I bring this up because I’m already thinking about the cost of long-term care, if needed. In the U.S., such care can exhaust your resources; here, I could probably live at home and afford private care.
If you’re considering a move to the Philippines, or anywhere outside the U.S., I believe you should have an exit plan (should you decide to return) or keep a home in the States. My wife and I have a house in Nevada (Las Vegas), where we have friends and relatives. But again—for all the reasons I’ve noted—we anticipate spending the bulk of our days in the Philippines.

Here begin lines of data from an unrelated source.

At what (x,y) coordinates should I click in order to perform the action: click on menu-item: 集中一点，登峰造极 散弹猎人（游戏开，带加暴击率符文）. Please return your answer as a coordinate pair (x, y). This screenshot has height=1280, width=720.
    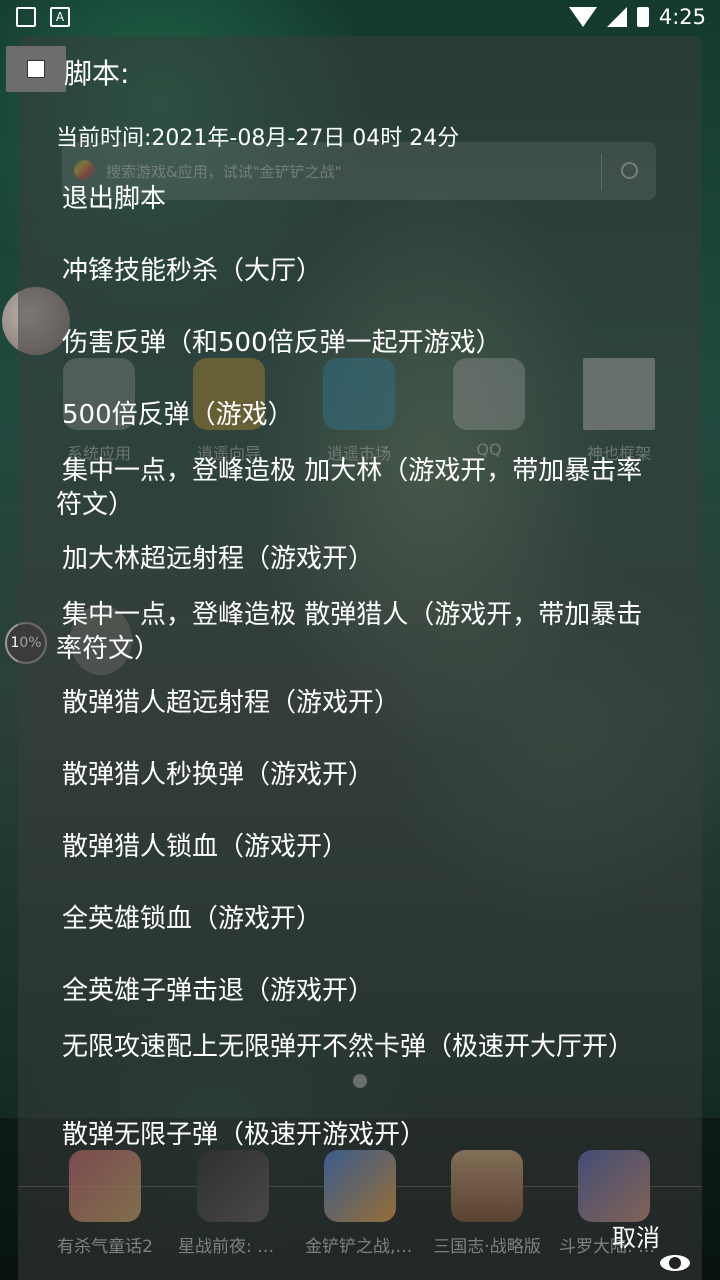
    Looking at the image, I should click on (361, 632).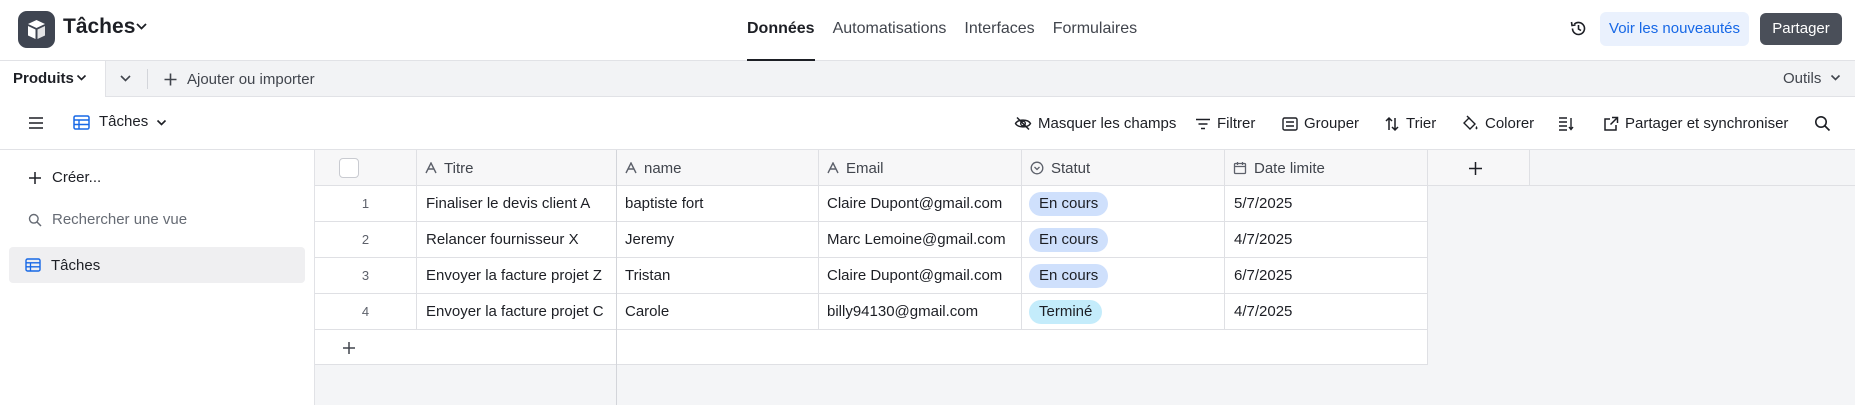 Image resolution: width=1855 pixels, height=405 pixels. I want to click on views-sidebar: Créer... Rechercher une vue Tâches, so click(158, 278). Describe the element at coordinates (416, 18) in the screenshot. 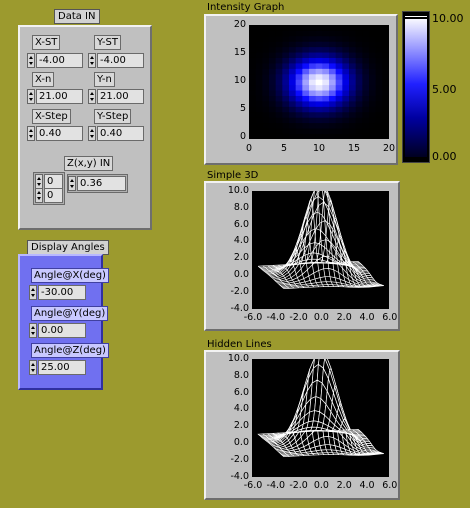

I see `colorbar-marker` at that location. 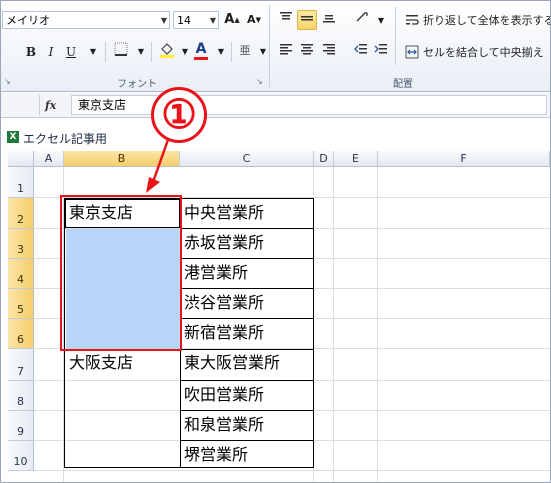 I want to click on annotation-arrow, so click(x=158, y=164).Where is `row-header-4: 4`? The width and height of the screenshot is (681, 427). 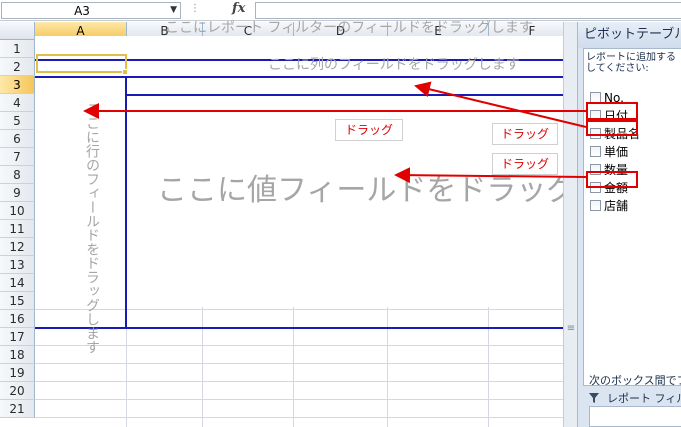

Let me repeat: The Philippines isn’t paradise. (The rainy season starts in June and lasts for about six months.) But then…paradise, I believe, is primarily a state of mind. If you are adaptive, if you have a positive attitude toward change and challenges, then you should do well as an expat. On the other hand, if you are irritated by things not being like they are in the “good ol’ U.S. of A,” you shouldn’t bother packing your bags.
For me, the Philippines has proved to be a destination filled with natural wonders, a vibrant culture and ample opportunities to enjoy later life. It has been a very interesting 24 years, to say the least, and I look forward to the next 24. The age 100 has a nice ring to it.